BASED ON HERMAN MELVILLE’S NOVELLABilly Budd is a play in contrasts. Britten’s opera explores the duality of morals and law while pitting the expanse of the sea against the claustrophobia of the small society onboard a 1797 British warship.

With the Napoleonic Wars raging at port and starboard, the H.M.S. Indomitable and its dutiful leader, “a sailor of distinction,” Captain Vere, serve as a symbolic beacon of stability and strength. However, when the young and idealistic Billy Budd is forcibly enlisted, balance within the small maritime society pitches sharply. Billy’s magnetic personality and “beauty” draws nearly the entire crew to love him, with one imposing exception — Master at Arms John Claggart.

“…AT ITS CORE, BILLY BUDD IS A TAUT CHRONICLE OF MORAL STRUGGLE.”

It is up to interpretation whether Claggart’s hatred for Billy is a personified struggle between evil and good, the tumult of a romantic attraction to Billy that Claggart cannot abide or simply a regimented set-up to Captain Vere’s moral dilemma. Whatever the cause, the Master at Arms makes a point of cruelly targeting Billy Budd. Meanwhile, on the heels of mutinous outbreaks elsewhere in the British Royal Navy, whispers of rebellion trickle amid dark corners of the ship, and Billy’s charisma and agreeable disposition mark him an intriguing asset to the cause.

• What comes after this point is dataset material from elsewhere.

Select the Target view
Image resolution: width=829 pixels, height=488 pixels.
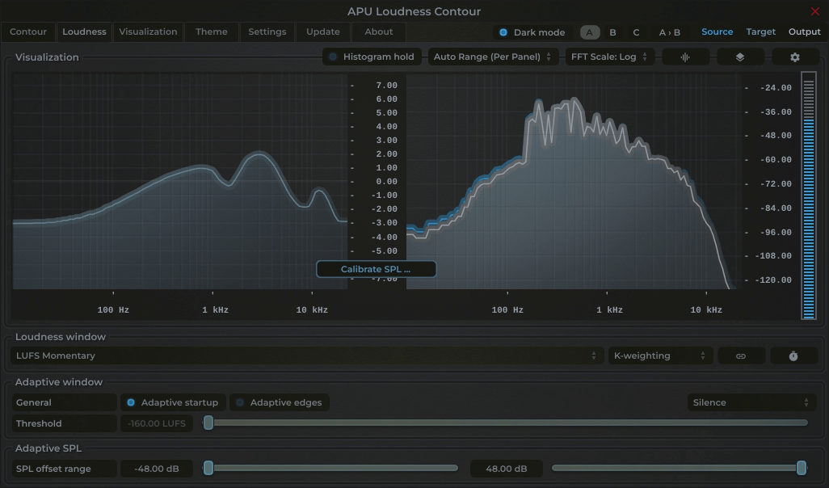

“BRITTEN’S OPERA FORCES AUDIENCES TO CALIBRATE OUR OWN MORAL COMPASSES.”

When tensions crest and Billy is brought to trial over crimes committed in self-defense, the fair and intellectual Captain Vere faces a decision that haunts him to his epilogue.

Despite the vast scale of this opera at sea, at its core, Billy Budd is a taut chronicle of moral struggle. The dramatic potency of Britten’s opera weaves riveting theater with visceral music, forcing audiences to calibrate our own moral compasses.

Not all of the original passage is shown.